Please name the three core metrics that the passage on DL model performance gives for measuring a DL model's performance.

[Text passage]
....
Usually, the proposed method performance is also evaluated by an empirical comparison of the proposed and existing methods’ results [76]. However, three core performance metrics plays a significant role in order to measure the performance of a DL model; accuracy, size of the model, and the rate of learning.

A. Accuracy

Predominantly, the core objective of DL-based models is to make precise predictions. The diverse nature of SM data demands either to communicate the complete information with long delays owing to the excessive and complex processing or to have data samples in order to make the predictions. However, the later could lead towards imprecise diagnostics and predictions.

For instance, a DL-based model which predicts voter fraud. A binary classifier algorithm process individual votes and classify them as legit or fraudulent. Obviously, the error cost for a fraudulent vote as legit is more severe than a parallel error that marks a legit vote as potentially fraudulent. In case, after processing a million votes, if the model fails to capture 100 fraudulent votes, even then, there will be a high accuracy. However, the end result could affect the context in a greater sense.
....
Collected data entries:
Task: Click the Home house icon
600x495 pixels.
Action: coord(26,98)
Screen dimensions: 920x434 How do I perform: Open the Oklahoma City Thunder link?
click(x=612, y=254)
....
[Task solution] Accuracy, size of the model, and the rate of learning.